Relembrando de novo o lado solar e soturno de Sophia, isso guiou, de alguma forma, o modo como dirigiu a luz no documentário? Porque está mais centrado no nascer e no pôr-do-sol, não nas horas em que a luz do dia está mais forte.
Claro, claro. Houve, à mesma, algumas limitações  no que diz respeito às imagens porque não poderia filmar tudo o que gostaria. Mas as opções, por exemplo, para filmar o mar ― obviamente poderia filmar às 14  ou 15 horas da tarde quando o mar está mais iluminado pela própria luz solar ― recaíram nas imagens e planos que foram filmados ao nascer, pôr- do-sol ou mesmo à noite.
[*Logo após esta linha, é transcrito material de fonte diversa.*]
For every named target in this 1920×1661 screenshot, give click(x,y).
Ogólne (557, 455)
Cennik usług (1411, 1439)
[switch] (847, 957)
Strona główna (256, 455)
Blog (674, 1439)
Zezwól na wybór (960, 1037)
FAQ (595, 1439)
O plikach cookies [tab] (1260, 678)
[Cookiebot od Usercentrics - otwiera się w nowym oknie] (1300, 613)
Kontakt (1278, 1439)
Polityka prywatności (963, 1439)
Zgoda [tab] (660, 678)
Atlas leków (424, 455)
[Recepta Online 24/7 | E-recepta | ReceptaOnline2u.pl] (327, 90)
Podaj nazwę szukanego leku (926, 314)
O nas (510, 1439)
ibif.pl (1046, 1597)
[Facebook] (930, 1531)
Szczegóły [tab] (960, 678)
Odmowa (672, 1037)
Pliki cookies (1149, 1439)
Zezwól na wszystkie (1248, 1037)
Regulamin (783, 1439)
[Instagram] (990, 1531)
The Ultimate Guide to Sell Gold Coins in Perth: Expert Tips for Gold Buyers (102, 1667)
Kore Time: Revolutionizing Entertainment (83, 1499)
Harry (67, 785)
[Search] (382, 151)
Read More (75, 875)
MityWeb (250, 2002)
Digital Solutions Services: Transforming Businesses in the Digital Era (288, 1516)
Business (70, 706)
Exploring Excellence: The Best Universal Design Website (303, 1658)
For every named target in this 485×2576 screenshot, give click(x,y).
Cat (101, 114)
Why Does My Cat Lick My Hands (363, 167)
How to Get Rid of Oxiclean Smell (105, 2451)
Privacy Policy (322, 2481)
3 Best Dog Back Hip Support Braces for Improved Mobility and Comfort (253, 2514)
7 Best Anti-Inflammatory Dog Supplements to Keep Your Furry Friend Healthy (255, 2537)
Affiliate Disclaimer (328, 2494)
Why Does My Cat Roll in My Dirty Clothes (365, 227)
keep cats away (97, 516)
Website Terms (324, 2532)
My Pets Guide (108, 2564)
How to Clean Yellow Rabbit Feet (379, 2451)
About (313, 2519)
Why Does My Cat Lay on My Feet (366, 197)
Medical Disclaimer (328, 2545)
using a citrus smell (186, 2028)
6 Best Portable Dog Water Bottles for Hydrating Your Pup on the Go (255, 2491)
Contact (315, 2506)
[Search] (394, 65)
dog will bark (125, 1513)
No que foi filmado expressamente para o filme, quisemos criar, de alguma maneira, um lado que não fosse completamente luminoso.  Relativamente às imagens do plano geral sobre a Ribeira do Porto ou os jardins que, actualmente, pertencem ao Jardim Botânico do Porto (a antiga casa dos avós), assim como o mar nas proximidades de Lisboa na Granja, fomos filmar em horas que não tinham esse lado tão luminoso que, eventualmente, seria mais expectável.